Polanyi's Empirical Rules
Polanyi derived empirically that reactions with an early transition state, such as F + H-H --> F-H + H, are most efficient for higher translational energies of the reactant molecules colliding. This can be seen in Figures 15 and 16, where an increase in kinetic energy of H-H results in a results in the reaction taking place, when the overall energy of the system, as well as starting positions of the molecules, is kept constant.[3]


Polanyi also derived that reactions with a late transition state, such as H + H-F --> H-H + F, are most efficient when there is higher vibrational energy in the reactant(s). A similar analysis carried out on the H + H-F --> H-H reaction, keeping all variables constant apart from the distribution of energy into kinetic and vibrational energy, as done in Figures 15 and 16, resulted in more efficient reactive trajectories when more energy was in the vibrations (vibrational energy) of H-F compared to the translational energy of the H and H-F particles colliding.

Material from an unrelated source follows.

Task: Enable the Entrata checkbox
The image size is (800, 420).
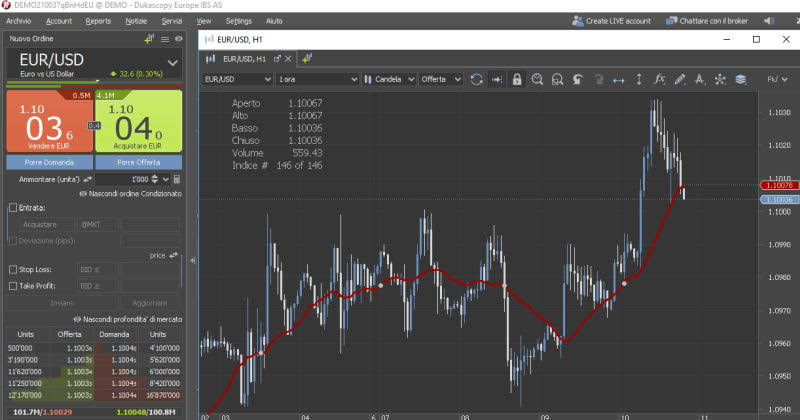Action: (12, 208)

- ↑ Anslyn, Eric V.; Doughtery, Dennis A., Transition State Theory and Related Topics. In Modern Physical Organic Chemistry University Science Books: 2006; pp 365–373
- ↑ "Bond Energies", https://chem.libretexts.org/Core/Physical_and_Theoretical_Chemistry/Chemical_Bonding/General_Principles_of_Chemical_Bonding/Bond_Energies, Accessed May 2017.
- ↑ P. Atkins, J. De Paula, Atkin's Physical Chemistry, 10th Edition, 2014, OUP.